By 1991, the release had sold 1,000,000 copies in America alone; it would prove to be the band's most commercially successful album and one of the best sellers in the Columbia jazz catalog.
The lineup for the album consisted of Weather Report founders Joe Zawinul (keyboards, synthesizers) and Wayne Shorter (saxophone), alongside Jaco Pastorius (bass), Alex Acuña (drums), and Manolo Badrena (percussion).
"Rumba Mamá", a percussion and vocal feature for Manolo Badrena and Alex Acuña, was recorded live at a summer 1976 concert in Montreux, Switzerland, which was also the subject of a DVD released in 2007.

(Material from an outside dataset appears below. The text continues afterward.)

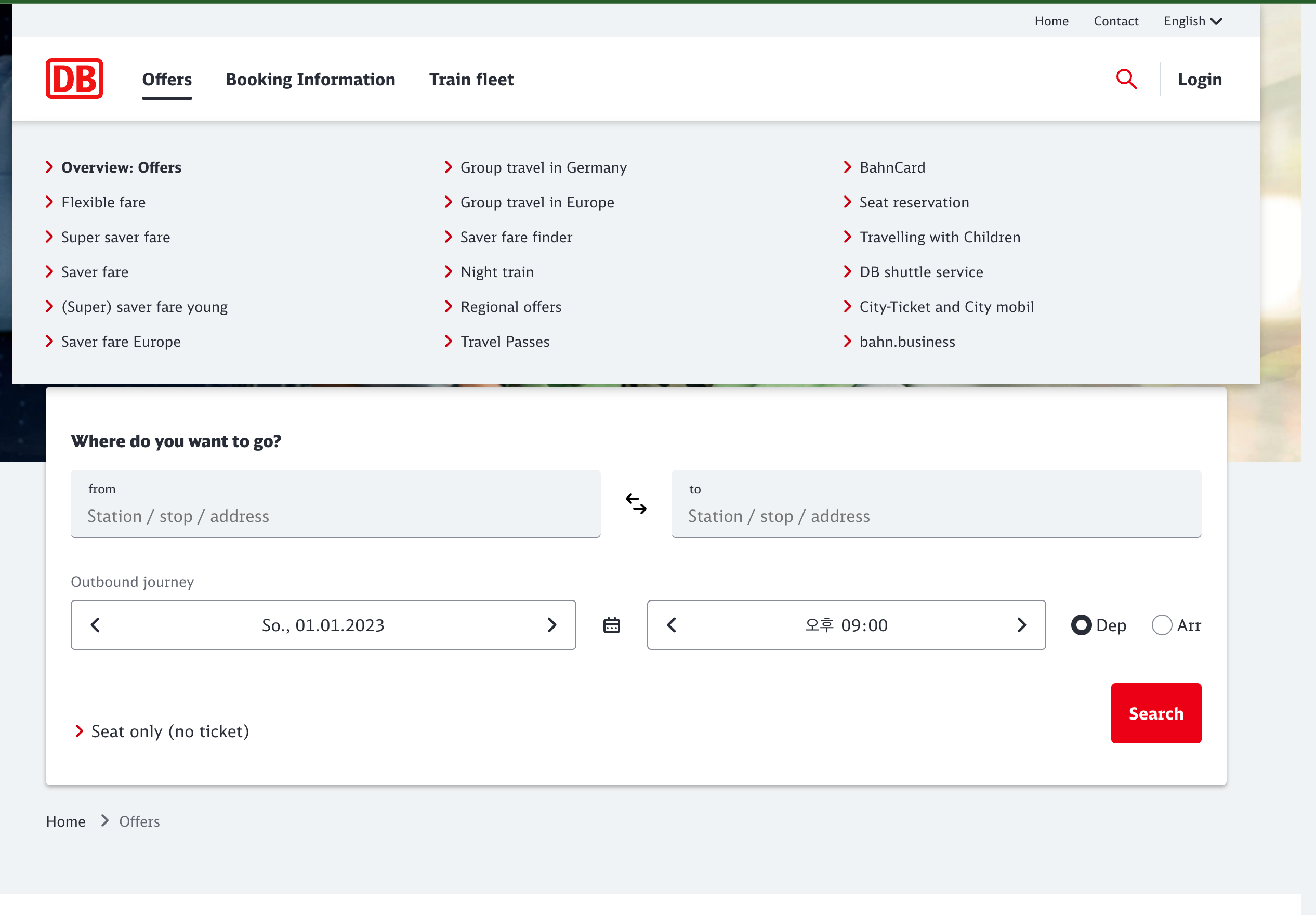Click the DB logo
Viewport: 1316px width, 915px height.
(x=74, y=79)
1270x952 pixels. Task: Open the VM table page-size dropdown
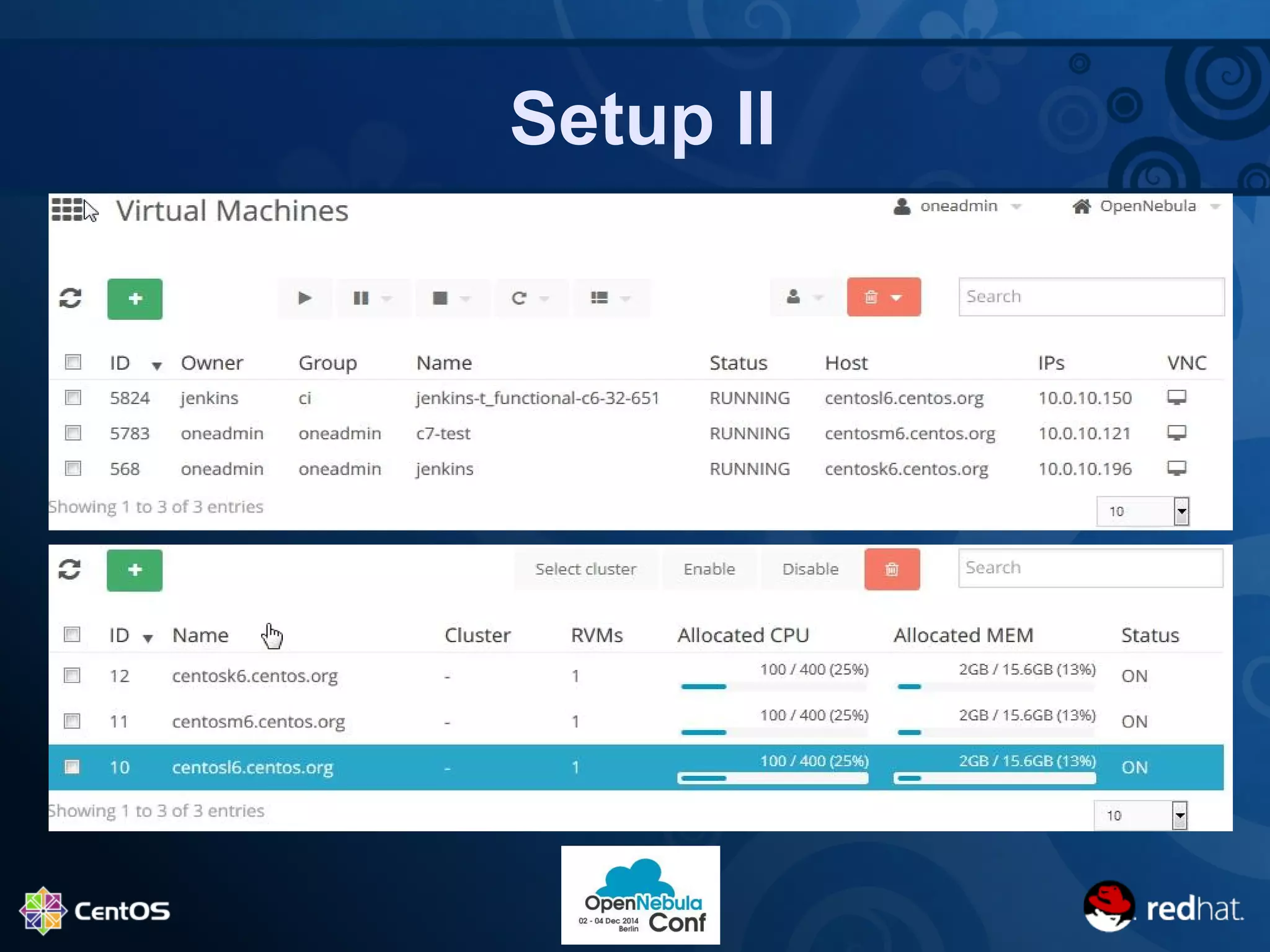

[1] Dan Oppenheimer said in a June 1977 review for Rolling Stone that he felt the band had moved away from their earlier music, losing a lot of the space, melodies and airy feel that set them apart from other jazz-rock bands, but gaining a new bassist who "has been instrumental in developing their busier, talkative style", and that while their music previously "went up and up only, becoming more ethereal as it went, the new bottom makes all the difference in the world".
[4] Richard Ginell commented in a retrospective review for AllMusic that it was released "just as the jazz-rock movement began to run out of steam"; however, he felt that "this landmark album proved that there was plenty of creative life left in the idiom.